RECORD LIST:
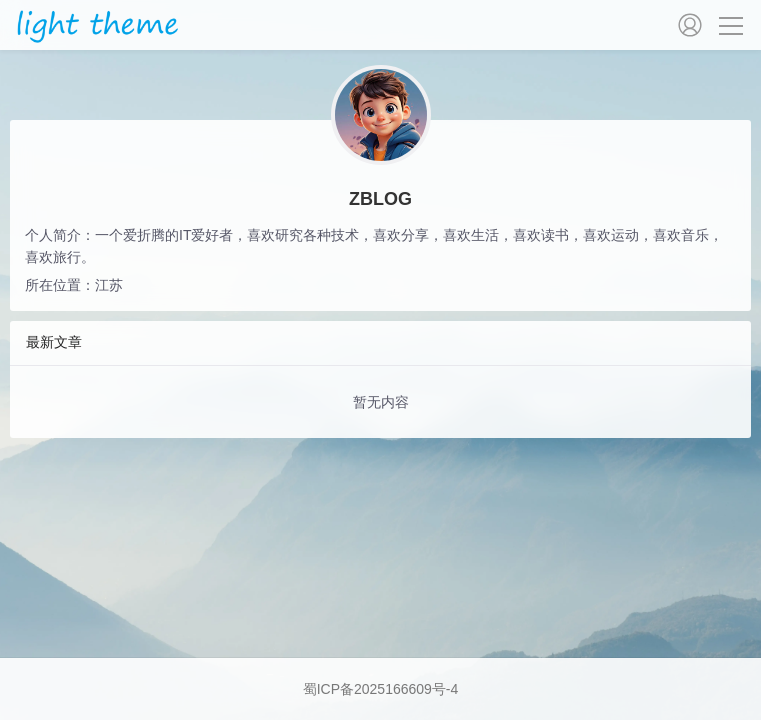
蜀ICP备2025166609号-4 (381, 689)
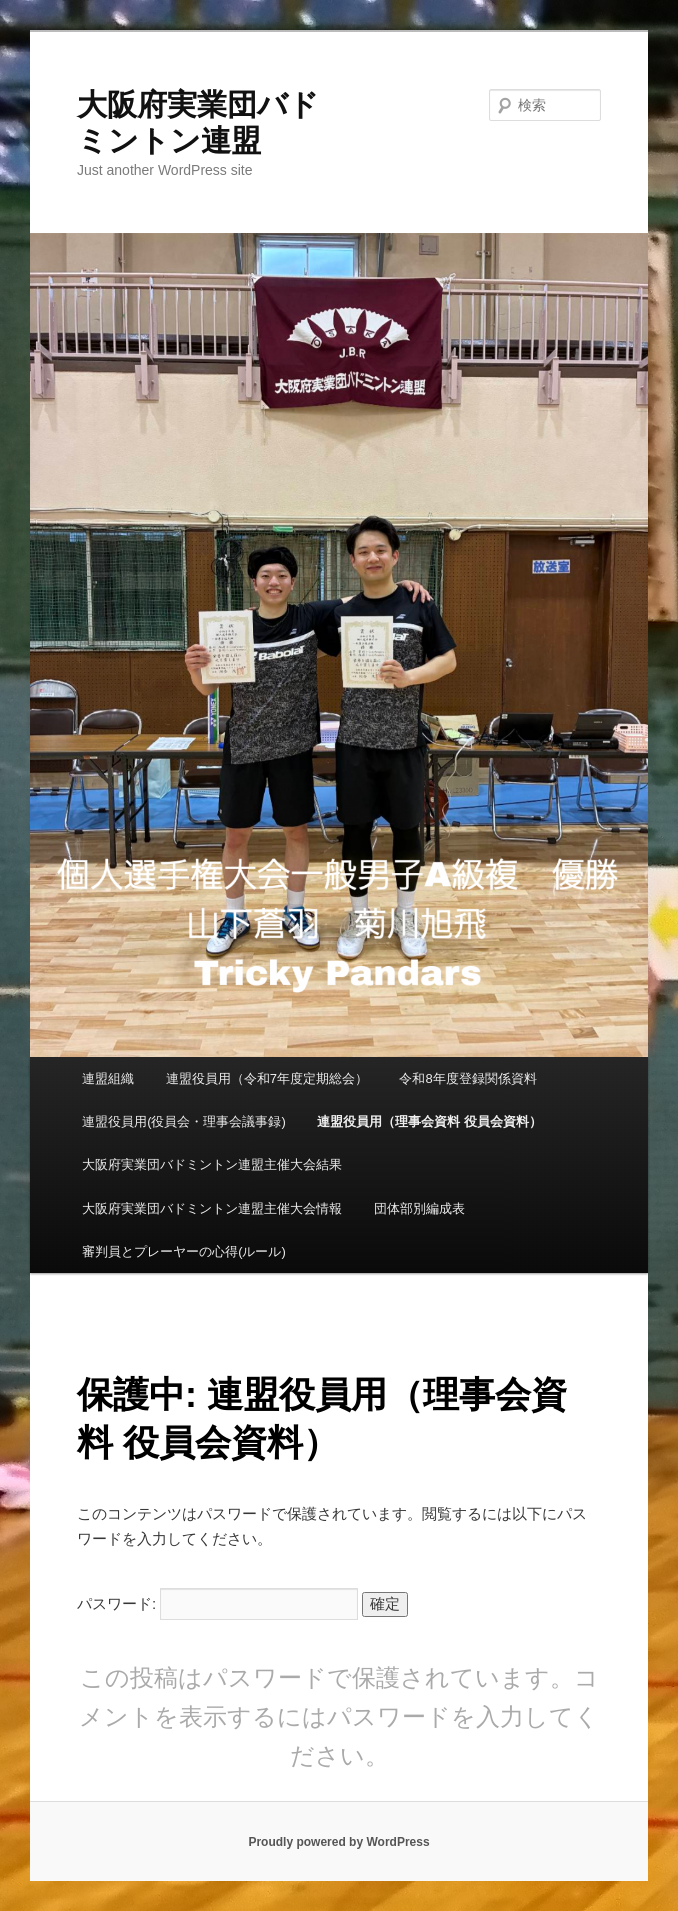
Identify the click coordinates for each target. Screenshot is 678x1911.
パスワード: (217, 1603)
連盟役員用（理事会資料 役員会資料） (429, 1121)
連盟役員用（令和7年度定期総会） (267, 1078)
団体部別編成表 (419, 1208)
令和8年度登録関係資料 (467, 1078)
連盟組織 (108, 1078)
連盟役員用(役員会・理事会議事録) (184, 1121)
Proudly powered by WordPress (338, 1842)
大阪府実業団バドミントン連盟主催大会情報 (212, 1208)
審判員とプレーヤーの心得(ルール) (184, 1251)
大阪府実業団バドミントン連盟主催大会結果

INSTRUCTIONS FOR THE TASK: Rewrite every line of the items above, shifting each coordinate in the answers by adding 58 to both of its numbers. Leave the pictures out.

ANSWER TO THE PROBLEM:
蜀ICP备2025166609号-4 (439, 747)
Identify the click coordinates for each target. Screenshot is 678x1911.
パスワード: (275, 1661)
連盟役員用（理事会資料 役員会資料） (487, 1179)
連盟役員用（令和7年度定期総会） (325, 1136)
団体部別編成表 (477, 1266)
令和8年度登録関係資料 (525, 1136)
連盟組織 (166, 1136)
連盟役員用(役員会・理事会議事録) (242, 1179)
Proudly powered by WordPress (396, 1900)
大阪府実業団バドミントン連盟主催大会情報 (270, 1266)
審判員とプレーヤーの心得(ルール) (242, 1309)
大阪府実業団バドミントン連盟主催大会結果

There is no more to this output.